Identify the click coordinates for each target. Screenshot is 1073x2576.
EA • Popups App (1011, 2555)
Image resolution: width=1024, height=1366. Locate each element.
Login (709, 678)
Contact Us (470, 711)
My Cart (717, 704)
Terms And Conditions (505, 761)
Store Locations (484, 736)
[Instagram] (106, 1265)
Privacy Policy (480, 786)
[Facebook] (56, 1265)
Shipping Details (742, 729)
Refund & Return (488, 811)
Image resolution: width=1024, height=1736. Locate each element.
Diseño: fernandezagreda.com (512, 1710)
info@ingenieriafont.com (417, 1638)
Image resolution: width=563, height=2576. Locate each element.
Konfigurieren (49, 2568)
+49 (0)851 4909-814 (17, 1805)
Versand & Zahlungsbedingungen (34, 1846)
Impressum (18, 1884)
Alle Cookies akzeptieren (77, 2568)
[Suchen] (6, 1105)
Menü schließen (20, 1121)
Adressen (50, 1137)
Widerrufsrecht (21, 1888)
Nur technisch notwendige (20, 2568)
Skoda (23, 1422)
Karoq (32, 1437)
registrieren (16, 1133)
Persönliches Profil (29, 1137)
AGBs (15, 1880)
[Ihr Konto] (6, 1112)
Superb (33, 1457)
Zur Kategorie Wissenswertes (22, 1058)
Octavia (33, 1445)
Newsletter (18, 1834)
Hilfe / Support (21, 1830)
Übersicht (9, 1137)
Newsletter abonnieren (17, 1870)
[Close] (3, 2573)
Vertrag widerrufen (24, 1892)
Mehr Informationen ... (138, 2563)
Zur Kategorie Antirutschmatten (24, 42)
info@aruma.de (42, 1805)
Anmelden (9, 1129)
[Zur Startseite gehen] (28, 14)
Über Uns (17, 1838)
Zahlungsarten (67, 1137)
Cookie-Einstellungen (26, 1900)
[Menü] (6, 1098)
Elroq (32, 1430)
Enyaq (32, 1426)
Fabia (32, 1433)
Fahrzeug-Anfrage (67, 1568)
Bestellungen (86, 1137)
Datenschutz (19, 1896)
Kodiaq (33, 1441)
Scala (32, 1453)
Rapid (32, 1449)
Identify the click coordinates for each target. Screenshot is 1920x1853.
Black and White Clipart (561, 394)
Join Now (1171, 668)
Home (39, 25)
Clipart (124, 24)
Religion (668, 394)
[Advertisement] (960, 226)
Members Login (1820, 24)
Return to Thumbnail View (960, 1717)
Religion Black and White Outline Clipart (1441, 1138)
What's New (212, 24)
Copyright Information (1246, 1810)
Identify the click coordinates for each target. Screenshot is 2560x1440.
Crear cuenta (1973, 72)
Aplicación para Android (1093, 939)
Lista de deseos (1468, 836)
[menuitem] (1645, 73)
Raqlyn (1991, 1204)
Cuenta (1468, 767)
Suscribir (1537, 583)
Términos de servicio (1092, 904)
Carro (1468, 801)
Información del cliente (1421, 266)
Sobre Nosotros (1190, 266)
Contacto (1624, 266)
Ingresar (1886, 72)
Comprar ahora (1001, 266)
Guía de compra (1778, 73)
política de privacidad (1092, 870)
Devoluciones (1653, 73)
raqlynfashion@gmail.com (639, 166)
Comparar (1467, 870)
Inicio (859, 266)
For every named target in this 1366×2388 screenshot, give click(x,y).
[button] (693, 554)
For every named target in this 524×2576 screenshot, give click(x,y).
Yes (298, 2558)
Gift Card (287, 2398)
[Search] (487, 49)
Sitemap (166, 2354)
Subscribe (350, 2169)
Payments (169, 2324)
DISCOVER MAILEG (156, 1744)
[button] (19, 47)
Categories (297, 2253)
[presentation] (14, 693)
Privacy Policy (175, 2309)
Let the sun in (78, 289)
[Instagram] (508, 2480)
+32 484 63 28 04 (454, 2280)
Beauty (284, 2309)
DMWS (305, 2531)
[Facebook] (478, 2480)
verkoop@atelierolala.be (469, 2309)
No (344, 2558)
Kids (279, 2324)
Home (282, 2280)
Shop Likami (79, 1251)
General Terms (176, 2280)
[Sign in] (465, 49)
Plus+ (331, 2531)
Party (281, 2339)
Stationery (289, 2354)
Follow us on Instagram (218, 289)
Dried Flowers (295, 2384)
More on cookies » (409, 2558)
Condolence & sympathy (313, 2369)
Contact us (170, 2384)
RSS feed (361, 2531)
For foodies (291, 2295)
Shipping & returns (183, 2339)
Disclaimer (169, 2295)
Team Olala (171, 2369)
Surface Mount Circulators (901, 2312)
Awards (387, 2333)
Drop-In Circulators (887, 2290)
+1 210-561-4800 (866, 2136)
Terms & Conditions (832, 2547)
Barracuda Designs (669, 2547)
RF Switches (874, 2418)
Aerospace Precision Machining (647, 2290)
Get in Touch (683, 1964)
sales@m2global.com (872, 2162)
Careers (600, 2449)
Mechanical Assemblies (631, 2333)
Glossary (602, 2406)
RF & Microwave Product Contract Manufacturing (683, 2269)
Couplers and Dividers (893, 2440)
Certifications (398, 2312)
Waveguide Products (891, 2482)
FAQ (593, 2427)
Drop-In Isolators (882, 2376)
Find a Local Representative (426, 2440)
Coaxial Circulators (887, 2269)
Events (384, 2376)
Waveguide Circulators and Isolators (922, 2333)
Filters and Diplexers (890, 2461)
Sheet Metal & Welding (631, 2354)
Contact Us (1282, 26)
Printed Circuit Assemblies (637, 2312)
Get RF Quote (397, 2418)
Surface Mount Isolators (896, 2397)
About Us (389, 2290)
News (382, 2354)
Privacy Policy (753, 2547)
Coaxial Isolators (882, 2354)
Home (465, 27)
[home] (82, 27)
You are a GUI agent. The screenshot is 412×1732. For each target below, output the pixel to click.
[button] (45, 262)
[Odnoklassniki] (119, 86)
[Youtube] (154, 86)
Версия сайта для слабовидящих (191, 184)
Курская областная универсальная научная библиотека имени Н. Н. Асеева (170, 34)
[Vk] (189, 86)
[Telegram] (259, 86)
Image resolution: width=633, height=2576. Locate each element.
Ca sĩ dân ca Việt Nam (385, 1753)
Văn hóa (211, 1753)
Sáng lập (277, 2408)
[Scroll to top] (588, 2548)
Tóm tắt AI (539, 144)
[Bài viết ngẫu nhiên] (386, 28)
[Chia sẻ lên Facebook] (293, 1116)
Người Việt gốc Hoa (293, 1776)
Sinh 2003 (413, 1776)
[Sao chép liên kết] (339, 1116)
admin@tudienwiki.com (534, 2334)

═══

Begin with the line that has "[Menü] (6, 1098)" in the listing above and end after the line that has "Return to Thumbnail View (960, 1717)"; output those lines exactly.

[Menü] (6, 1098)
Elroq (32, 1430)
Enyaq (32, 1426)
Fabia (32, 1433)
Fahrzeug-Anfrage (67, 1568)
Bestellungen (86, 1137)
Datenschutz (19, 1896)
Kodiaq (33, 1441)
Scala (32, 1453)
Rapid (32, 1449)
Identify the click coordinates for each target. Screenshot is 1920x1853.
Black and White Clipart (561, 394)
Join Now (1171, 668)
Home (39, 25)
Clipart (124, 24)
Religion (668, 394)
[Advertisement] (960, 226)
Members Login (1820, 24)
Return to Thumbnail View (960, 1717)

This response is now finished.